DATASET
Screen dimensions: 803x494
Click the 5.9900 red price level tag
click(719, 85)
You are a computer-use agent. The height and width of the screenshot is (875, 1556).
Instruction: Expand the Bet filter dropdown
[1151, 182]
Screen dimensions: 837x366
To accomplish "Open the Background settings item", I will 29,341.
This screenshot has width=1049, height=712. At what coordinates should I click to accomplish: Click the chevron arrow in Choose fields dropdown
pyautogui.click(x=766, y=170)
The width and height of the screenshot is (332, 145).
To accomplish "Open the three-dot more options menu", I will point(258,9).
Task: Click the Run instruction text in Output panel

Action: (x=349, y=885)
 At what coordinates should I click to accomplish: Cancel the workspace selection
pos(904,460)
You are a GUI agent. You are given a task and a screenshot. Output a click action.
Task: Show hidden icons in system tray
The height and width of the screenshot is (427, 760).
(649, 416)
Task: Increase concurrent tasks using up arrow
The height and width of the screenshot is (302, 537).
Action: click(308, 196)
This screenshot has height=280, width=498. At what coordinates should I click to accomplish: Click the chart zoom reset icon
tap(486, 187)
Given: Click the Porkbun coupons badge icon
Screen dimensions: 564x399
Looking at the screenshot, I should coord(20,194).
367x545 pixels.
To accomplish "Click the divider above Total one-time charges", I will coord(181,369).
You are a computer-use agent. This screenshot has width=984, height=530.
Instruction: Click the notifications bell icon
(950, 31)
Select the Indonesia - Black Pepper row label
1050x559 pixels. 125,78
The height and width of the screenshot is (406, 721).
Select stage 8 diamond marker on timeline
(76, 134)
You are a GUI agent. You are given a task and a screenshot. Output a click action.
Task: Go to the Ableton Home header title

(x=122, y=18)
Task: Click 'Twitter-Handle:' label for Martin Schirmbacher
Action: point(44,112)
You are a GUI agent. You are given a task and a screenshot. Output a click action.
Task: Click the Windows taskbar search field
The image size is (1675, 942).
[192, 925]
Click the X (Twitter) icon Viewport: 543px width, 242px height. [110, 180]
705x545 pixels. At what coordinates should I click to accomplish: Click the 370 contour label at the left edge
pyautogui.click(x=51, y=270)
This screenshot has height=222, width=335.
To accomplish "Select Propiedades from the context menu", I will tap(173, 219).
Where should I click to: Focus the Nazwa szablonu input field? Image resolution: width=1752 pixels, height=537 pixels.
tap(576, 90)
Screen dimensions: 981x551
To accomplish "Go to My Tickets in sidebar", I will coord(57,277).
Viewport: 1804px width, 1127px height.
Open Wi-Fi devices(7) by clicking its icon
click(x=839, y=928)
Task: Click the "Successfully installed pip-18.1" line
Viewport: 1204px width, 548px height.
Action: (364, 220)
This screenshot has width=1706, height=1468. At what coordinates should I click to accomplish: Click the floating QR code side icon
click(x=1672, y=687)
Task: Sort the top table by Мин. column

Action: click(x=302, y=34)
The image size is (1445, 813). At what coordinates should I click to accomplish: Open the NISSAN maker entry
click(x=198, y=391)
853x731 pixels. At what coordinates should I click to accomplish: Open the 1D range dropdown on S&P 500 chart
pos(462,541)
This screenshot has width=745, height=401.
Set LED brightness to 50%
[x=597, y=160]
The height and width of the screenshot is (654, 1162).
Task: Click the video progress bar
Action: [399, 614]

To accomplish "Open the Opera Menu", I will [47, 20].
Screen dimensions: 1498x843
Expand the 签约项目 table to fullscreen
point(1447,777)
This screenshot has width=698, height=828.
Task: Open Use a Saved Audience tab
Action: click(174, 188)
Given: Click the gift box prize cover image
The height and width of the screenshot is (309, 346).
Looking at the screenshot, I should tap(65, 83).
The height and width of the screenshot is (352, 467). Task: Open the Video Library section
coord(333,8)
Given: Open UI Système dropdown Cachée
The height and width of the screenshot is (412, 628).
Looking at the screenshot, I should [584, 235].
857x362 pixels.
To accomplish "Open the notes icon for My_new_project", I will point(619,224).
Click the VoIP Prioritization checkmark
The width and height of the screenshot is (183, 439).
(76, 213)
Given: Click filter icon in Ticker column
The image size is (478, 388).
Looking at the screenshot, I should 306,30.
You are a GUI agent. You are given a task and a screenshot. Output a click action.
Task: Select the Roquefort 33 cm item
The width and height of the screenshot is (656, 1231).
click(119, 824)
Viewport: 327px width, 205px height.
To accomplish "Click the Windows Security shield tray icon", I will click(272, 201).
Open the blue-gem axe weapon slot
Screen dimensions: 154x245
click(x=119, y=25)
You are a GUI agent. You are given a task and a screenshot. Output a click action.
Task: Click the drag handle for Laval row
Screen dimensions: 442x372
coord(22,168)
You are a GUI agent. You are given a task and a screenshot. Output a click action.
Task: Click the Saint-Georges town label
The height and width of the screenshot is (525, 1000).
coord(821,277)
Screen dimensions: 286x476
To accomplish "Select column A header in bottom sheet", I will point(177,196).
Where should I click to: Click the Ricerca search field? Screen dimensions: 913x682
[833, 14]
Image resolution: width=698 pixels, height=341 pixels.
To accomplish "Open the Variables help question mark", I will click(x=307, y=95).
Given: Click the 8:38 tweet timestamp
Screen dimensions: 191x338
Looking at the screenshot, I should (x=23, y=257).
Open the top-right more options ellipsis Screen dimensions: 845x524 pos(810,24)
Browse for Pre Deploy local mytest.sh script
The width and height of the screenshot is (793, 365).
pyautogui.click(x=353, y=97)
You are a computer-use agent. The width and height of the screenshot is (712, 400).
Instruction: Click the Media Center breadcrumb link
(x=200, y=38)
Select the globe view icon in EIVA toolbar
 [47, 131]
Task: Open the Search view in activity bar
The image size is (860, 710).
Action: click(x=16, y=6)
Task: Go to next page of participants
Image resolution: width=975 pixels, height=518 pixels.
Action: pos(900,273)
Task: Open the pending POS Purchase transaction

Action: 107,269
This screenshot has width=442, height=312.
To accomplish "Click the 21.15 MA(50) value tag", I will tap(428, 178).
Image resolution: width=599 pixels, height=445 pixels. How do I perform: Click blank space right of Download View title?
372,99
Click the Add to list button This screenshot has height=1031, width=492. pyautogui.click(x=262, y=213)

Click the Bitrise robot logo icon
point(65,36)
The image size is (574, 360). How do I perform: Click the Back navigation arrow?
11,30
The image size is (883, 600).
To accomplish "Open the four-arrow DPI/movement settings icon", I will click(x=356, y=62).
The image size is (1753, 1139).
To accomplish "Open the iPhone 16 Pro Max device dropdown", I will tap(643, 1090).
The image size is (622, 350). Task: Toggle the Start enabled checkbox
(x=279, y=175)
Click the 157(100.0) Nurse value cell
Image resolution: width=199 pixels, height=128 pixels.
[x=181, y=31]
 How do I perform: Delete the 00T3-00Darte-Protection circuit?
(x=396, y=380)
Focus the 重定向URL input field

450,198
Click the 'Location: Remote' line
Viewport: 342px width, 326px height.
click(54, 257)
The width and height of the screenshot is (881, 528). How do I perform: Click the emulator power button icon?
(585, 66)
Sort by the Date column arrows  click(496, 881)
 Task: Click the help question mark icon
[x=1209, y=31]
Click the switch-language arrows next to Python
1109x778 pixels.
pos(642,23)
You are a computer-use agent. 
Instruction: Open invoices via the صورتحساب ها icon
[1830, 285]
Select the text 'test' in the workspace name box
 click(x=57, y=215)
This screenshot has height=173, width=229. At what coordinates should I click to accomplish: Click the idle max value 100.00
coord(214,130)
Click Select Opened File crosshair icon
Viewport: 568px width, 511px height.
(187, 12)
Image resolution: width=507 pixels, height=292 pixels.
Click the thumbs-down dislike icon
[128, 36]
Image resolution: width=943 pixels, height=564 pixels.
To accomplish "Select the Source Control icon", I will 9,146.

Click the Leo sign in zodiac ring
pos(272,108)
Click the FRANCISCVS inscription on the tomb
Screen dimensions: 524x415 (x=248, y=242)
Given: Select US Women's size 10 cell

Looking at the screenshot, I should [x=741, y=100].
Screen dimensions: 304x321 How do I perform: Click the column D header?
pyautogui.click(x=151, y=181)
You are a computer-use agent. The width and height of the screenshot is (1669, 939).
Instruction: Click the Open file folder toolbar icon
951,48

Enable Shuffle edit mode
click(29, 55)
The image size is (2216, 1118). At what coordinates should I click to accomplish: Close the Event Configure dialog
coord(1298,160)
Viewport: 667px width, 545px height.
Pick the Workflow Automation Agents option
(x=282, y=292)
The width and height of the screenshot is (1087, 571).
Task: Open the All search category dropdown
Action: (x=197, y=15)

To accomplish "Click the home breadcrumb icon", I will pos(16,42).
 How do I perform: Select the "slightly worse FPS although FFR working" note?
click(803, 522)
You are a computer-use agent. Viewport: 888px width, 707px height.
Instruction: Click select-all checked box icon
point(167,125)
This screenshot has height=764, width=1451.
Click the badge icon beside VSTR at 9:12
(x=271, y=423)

THE PROBLEM
Extract the rows from the first line up to and including the line that contains "Looking at the screenshot, I should coord(20,194).", and reproduce them verbatim.

RESULT
Screen dimensions: 803x494
Click the 5.9900 red price level tag
click(719, 85)
You are a computer-use agent. The height and width of the screenshot is (875, 1556).
Instruction: Expand the Bet filter dropdown
[1151, 182]
Screen dimensions: 837x366
To accomplish "Open the Background settings item", I will 29,341.
This screenshot has width=1049, height=712. At what coordinates should I click to accomplish: Click the chevron arrow in Choose fields dropdown
pyautogui.click(x=766, y=170)
The width and height of the screenshot is (332, 145).
To accomplish "Open the three-dot more options menu", I will point(258,9).
Task: Click the Run instruction text in Output panel

Action: (x=349, y=885)
 At what coordinates should I click to accomplish: Cancel the workspace selection
pos(904,460)
You are a GUI agent. You are given a task and a screenshot. Output a click action.
Task: Show hidden icons in system tray
The height and width of the screenshot is (427, 760).
(649, 416)
Task: Increase concurrent tasks using up arrow
The height and width of the screenshot is (302, 537).
Action: click(308, 196)
This screenshot has height=280, width=498. At what coordinates should I click to accomplish: Click the chart zoom reset icon
tap(486, 187)
Given: Click the Porkbun coupons badge icon
Screen dimensions: 564x399
Looking at the screenshot, I should coord(20,194).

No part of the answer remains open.